# Star in Serre duality

Why is there a dual bundle in Serre duality?

Let $\mathcal E$ be a vector bundle over complex manifold $X$, without any metric anywhere, then one has a pairing $$(\Omega^{0,q} \otimes \mathcal E) \otimes (\Omega^{n,n-q} \otimes \mathcal E^*) \to \Omega^{n,n} \cong K_X,$$ which naturally induces a mapping $$\Omega^{0,q} \otimes \mathcal E \to (\Omega^{n,n-q})^* \otimes \mathcal E \otimes K_X.$$ Now choosing Riemann metric on $X$, and by some reason not using the fact $K_X$ is trivial, one gets a mapping $$\Omega^{0,q} \otimes \mathcal E \to \Omega^{n,n-q} \otimes \mathcal E \otimes K_X.$$

Its restriction to harmonic forms gives isomorphism $$\mathcal H^q(\mathcal E) \cong \mathcal H^{n-q}(\mathcal E \otimes K_X).$$

But everywhere there is a star over the second $\mathcal E$. What have I missed?

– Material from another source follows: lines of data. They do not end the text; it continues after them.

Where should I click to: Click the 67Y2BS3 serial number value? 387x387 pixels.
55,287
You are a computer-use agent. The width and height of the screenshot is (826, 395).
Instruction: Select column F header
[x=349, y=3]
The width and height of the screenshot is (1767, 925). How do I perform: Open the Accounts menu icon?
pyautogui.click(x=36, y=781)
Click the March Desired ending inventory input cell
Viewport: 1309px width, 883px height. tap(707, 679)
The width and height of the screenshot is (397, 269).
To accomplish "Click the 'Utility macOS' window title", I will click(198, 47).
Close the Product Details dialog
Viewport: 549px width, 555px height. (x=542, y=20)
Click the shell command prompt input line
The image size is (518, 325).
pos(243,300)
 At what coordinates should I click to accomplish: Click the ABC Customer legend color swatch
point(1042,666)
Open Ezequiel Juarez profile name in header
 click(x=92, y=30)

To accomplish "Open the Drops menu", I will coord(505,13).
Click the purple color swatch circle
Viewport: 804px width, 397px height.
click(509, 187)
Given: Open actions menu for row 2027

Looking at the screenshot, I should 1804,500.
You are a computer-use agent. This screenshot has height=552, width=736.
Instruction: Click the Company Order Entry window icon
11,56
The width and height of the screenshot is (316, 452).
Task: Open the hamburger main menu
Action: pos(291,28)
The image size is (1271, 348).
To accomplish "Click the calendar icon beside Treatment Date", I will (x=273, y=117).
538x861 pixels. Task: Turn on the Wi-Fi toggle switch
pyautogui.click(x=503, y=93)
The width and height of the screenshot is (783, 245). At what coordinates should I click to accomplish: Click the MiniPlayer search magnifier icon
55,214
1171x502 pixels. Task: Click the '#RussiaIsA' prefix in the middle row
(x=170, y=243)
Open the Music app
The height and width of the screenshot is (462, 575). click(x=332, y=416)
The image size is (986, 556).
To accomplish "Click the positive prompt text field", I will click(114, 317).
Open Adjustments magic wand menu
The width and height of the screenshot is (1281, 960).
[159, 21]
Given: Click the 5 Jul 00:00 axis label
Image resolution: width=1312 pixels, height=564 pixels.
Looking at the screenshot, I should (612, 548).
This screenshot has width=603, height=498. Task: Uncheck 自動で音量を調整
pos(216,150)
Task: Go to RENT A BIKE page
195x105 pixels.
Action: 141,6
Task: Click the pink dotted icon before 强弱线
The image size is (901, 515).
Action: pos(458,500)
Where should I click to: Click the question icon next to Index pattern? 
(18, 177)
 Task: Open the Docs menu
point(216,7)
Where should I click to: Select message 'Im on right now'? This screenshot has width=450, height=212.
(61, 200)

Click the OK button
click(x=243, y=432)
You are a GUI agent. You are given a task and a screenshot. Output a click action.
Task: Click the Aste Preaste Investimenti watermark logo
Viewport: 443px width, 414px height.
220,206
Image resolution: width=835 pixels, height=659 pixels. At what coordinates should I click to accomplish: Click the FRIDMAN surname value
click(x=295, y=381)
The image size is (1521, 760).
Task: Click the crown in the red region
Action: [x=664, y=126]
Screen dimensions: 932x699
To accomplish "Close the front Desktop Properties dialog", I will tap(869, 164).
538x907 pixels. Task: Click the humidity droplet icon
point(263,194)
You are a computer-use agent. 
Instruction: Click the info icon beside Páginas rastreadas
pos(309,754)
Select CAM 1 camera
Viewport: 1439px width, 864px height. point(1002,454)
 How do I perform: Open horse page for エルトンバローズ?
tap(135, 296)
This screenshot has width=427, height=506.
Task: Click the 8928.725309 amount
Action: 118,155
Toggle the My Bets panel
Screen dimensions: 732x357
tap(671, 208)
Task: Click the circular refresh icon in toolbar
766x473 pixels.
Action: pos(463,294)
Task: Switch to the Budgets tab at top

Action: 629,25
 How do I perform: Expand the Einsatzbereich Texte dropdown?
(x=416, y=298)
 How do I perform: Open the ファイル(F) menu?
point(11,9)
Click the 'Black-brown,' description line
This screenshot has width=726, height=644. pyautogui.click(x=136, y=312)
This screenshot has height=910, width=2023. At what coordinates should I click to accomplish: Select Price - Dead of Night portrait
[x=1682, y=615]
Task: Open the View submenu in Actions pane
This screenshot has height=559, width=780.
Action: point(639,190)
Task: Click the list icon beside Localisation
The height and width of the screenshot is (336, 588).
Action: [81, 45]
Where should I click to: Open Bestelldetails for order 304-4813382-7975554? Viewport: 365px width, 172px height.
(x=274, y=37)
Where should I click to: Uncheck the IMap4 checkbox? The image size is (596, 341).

There are some errors throughout. We start with a compact $n$-dimensional complex manifold $X$. First of all, $K_X \cong \Omega^n$ is the sheaf of holomorphic $n$-forms. Second, Serre duality actually gives us duality, not isomorphism, between $H^q(\Omega^p(\mathcal E))$ and $H^{n-q}(\Omega^{n-p}(\mathcal E^*))$. Via the Dolbeault isomorphism, this is a non-degenerate pairing $$H^{p,q}(\mathcal E) \otimes H^{n-p,n-q}(\mathcal E^*) \to H^{n,n}(X)\cong\mathbb C.$$The Dolbeault cohomology, in turn, can be represented by harmonic $(p,q)$-forms, once you introduce hermitian metrics.